(GIVEN ENTRIES)

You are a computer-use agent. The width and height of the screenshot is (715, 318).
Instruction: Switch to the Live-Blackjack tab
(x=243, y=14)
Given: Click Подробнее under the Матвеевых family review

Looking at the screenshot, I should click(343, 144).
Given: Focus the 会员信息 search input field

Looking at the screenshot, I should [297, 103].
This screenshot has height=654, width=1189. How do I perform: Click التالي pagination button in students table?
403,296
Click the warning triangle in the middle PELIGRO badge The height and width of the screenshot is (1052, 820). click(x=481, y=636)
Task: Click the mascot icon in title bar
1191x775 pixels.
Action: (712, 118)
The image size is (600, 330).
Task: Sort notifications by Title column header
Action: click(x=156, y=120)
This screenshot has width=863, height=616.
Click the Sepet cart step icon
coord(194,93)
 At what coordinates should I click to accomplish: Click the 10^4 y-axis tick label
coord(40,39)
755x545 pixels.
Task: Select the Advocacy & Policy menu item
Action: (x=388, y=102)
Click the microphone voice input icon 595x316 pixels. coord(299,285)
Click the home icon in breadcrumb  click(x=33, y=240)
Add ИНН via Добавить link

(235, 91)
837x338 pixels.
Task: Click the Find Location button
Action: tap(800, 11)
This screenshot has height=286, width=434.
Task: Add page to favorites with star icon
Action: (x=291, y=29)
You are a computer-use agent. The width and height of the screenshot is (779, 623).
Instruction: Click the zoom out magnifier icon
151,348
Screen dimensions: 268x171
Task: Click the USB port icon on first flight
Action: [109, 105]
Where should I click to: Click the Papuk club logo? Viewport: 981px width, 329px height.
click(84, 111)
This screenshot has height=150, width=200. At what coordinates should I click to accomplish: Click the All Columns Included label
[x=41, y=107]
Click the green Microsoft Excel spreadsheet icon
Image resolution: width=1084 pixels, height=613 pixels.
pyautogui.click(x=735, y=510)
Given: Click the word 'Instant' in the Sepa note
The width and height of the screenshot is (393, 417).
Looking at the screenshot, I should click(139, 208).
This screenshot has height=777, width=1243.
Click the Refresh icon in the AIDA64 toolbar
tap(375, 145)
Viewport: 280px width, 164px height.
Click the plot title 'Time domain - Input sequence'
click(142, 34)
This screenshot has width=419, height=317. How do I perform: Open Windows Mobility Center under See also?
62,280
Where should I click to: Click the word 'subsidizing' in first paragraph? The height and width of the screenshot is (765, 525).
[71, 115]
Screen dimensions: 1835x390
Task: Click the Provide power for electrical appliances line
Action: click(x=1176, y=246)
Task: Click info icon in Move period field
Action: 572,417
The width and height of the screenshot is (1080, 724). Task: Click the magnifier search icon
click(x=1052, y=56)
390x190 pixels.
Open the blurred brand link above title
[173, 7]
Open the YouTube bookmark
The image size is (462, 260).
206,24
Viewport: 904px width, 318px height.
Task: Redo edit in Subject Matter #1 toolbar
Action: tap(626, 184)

(End GIVEN ENTRIES)

[PROBLEM STATEMENT] Please write out all the data above, exactly as it reads.

[SOLVED PROBLEM]
You are a computer-use agent. The width and height of the screenshot is (715, 318).
Instruction: Switch to the Live-Blackjack tab
(x=243, y=14)
Given: Click Подробнее under the Матвеевых family review

Looking at the screenshot, I should click(343, 144).
Given: Focus the 会员信息 search input field

Looking at the screenshot, I should [297, 103].
This screenshot has height=654, width=1189. How do I perform: Click التالي pagination button in students table?
403,296
Click the warning triangle in the middle PELIGRO badge The height and width of the screenshot is (1052, 820). click(x=481, y=636)
Task: Click the mascot icon in title bar
1191x775 pixels.
Action: (712, 118)
The image size is (600, 330).
Task: Sort notifications by Title column header
Action: click(x=156, y=120)
This screenshot has width=863, height=616.
Click the Sepet cart step icon
coord(194,93)
 At what coordinates should I click to accomplish: Click the 10^4 y-axis tick label
coord(40,39)
755x545 pixels.
Task: Select the Advocacy & Policy menu item
Action: (x=388, y=102)
Click the microphone voice input icon 595x316 pixels. coord(299,285)
Click the home icon in breadcrumb  click(x=33, y=240)
Add ИНН via Добавить link

(235, 91)
837x338 pixels.
Task: Click the Find Location button
Action: tap(800, 11)
This screenshot has height=286, width=434.
Task: Add page to favorites with star icon
Action: (x=291, y=29)
You are a computer-use agent. The width and height of the screenshot is (779, 623).
Instruction: Click the zoom out magnifier icon
151,348
Screen dimensions: 268x171
Task: Click the USB port icon on first flight
Action: [109, 105]
Where should I click to: Click the Papuk club logo? Viewport: 981px width, 329px height.
click(84, 111)
This screenshot has height=150, width=200. At what coordinates should I click to accomplish: Click the All Columns Included label
[x=41, y=107]
Click the green Microsoft Excel spreadsheet icon
Image resolution: width=1084 pixels, height=613 pixels.
pyautogui.click(x=735, y=510)
Given: Click the word 'Instant' in the Sepa note
The width and height of the screenshot is (393, 417).
Looking at the screenshot, I should click(139, 208).
This screenshot has height=777, width=1243.
Click the Refresh icon in the AIDA64 toolbar
tap(375, 145)
Viewport: 280px width, 164px height.
Click the plot title 'Time domain - Input sequence'
click(142, 34)
This screenshot has width=419, height=317. How do I perform: Open Windows Mobility Center under See also?
62,280
Where should I click to: Click the word 'subsidizing' in first paragraph? The height and width of the screenshot is (765, 525).
[71, 115]
Screen dimensions: 1835x390
Task: Click the Provide power for electrical appliances line
Action: click(x=1176, y=246)
Task: Click info icon in Move period field
Action: 572,417
The width and height of the screenshot is (1080, 724). Task: Click the magnifier search icon
click(x=1052, y=56)
390x190 pixels.
Open the blurred brand link above title
[173, 7]
Open the YouTube bookmark
The image size is (462, 260).
206,24
Viewport: 904px width, 318px height.
Task: Redo edit in Subject Matter #1 toolbar
Action: tap(626, 184)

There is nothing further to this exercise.